** Data extract **
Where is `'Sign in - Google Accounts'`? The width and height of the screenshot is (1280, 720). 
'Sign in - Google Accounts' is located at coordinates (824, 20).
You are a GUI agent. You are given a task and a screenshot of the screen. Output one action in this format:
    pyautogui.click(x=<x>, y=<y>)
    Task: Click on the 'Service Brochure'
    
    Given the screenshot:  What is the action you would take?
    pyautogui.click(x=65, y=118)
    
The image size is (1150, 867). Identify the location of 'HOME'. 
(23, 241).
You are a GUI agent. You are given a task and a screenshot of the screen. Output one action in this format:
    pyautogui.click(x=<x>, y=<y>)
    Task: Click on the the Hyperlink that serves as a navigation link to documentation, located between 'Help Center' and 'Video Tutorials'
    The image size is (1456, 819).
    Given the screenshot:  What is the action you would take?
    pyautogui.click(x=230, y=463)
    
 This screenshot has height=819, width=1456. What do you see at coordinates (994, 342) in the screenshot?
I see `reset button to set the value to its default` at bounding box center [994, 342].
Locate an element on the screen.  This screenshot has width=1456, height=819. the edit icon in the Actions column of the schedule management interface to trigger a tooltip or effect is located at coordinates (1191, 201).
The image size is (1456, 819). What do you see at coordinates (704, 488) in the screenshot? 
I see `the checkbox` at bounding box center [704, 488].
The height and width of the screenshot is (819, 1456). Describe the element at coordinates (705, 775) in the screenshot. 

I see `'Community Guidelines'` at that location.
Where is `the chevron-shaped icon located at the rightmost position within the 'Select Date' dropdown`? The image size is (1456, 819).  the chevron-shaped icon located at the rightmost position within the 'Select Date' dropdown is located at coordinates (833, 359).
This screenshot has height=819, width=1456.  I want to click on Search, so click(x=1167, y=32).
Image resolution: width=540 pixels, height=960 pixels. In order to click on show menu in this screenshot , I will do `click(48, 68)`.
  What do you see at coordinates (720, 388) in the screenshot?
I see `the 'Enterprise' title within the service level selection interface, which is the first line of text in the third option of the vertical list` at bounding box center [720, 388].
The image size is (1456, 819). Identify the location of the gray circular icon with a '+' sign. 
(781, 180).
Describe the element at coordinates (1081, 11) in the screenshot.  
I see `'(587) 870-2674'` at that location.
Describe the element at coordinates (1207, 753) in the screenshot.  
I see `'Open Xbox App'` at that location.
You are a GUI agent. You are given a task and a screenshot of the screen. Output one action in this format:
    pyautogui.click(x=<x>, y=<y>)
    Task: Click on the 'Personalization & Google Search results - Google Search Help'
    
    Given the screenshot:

** Direction **
Switch "GUI agent" to "desktop agent" everywhere in the lines above, and leave everything else unchanged.

** Full response **
Where is `'Sign in - Google Accounts'`? The width and height of the screenshot is (1280, 720). 
'Sign in - Google Accounts' is located at coordinates (824, 20).
You are a desktop agent. You are given a task and a screenshot of the screen. Output one action in this format:
    pyautogui.click(x=<x>, y=<y>)
    Task: Click on the 'Service Brochure'
    
    Given the screenshot:  What is the action you would take?
    pyautogui.click(x=65, y=118)
    
The image size is (1150, 867). Identify the location of 'HOME'. 
(23, 241).
You are a desktop agent. You are given a task and a screenshot of the screen. Output one action in this format:
    pyautogui.click(x=<x>, y=<y>)
    Task: Click on the the Hyperlink that serves as a navigation link to documentation, located between 'Help Center' and 'Video Tutorials'
    The image size is (1456, 819).
    Given the screenshot:  What is the action you would take?
    pyautogui.click(x=230, y=463)
    
 This screenshot has height=819, width=1456. What do you see at coordinates (994, 342) in the screenshot?
I see `reset button to set the value to its default` at bounding box center [994, 342].
Locate an element on the screen.  This screenshot has width=1456, height=819. the edit icon in the Actions column of the schedule management interface to trigger a tooltip or effect is located at coordinates (1191, 201).
The image size is (1456, 819). What do you see at coordinates (704, 488) in the screenshot? 
I see `the checkbox` at bounding box center [704, 488].
The height and width of the screenshot is (819, 1456). Describe the element at coordinates (705, 775) in the screenshot. 

I see `'Community Guidelines'` at that location.
Where is `the chevron-shaped icon located at the rightmost position within the 'Select Date' dropdown`? The image size is (1456, 819).  the chevron-shaped icon located at the rightmost position within the 'Select Date' dropdown is located at coordinates (833, 359).
This screenshot has height=819, width=1456.  I want to click on Search, so click(x=1167, y=32).
Image resolution: width=540 pixels, height=960 pixels. In order to click on show menu in this screenshot , I will do `click(48, 68)`.
  What do you see at coordinates (720, 388) in the screenshot?
I see `the 'Enterprise' title within the service level selection interface, which is the first line of text in the third option of the vertical list` at bounding box center [720, 388].
The image size is (1456, 819). Identify the location of the gray circular icon with a '+' sign. 
(781, 180).
Describe the element at coordinates (1081, 11) in the screenshot.  
I see `'(587) 870-2674'` at that location.
Describe the element at coordinates (1207, 753) in the screenshot.  
I see `'Open Xbox App'` at that location.
You are a desktop agent. You are given a task and a screenshot of the screen. Output one action in this format:
    pyautogui.click(x=<x>, y=<y>)
    Task: Click on the 'Personalization & Google Search results - Google Search Help'
    
    Given the screenshot:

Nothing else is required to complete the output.